Problem description: Reproduce verbatim the records from the line containing "The image size is (1456, 819). Describe" through the line containing "yellow star-shaped icon", including both of those lines.

Input material:
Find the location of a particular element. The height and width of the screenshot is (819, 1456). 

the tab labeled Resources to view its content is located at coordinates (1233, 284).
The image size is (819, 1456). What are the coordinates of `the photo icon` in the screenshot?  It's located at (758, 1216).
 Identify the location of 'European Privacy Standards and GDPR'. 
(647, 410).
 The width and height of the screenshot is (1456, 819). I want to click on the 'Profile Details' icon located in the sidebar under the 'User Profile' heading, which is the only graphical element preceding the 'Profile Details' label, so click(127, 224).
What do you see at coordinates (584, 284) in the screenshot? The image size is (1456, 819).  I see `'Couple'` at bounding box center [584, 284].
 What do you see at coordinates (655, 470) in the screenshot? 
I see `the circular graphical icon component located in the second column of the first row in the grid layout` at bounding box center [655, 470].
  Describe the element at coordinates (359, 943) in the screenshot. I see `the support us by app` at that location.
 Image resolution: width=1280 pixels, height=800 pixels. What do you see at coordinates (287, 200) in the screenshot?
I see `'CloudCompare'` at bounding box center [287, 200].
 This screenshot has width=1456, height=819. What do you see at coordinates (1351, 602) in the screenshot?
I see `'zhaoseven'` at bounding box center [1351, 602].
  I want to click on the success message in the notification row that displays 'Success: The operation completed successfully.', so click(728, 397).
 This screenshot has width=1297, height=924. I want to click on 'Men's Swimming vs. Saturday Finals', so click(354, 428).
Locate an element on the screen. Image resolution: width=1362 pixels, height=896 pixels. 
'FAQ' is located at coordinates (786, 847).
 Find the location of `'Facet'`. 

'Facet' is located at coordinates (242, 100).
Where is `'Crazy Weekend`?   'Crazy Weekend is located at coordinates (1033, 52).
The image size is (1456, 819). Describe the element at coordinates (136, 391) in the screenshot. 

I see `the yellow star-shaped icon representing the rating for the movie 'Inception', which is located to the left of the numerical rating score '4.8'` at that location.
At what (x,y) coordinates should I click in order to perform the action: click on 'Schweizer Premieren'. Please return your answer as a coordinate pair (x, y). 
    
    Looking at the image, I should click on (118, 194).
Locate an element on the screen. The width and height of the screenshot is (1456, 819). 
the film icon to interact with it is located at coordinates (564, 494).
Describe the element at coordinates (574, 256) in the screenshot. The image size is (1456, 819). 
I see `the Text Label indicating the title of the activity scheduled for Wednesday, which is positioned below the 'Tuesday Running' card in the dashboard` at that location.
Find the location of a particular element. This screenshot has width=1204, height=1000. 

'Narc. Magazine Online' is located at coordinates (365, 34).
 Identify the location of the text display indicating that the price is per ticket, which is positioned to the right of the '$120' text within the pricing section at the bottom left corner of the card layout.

Answer to this problem:
The image size is (1456, 819). Describe the element at coordinates (136, 391) in the screenshot. 

I see `the yellow star-shaped icon representing the rating for the movie 'Inception', which is located to the left of the numerical rating score '4.8'` at that location.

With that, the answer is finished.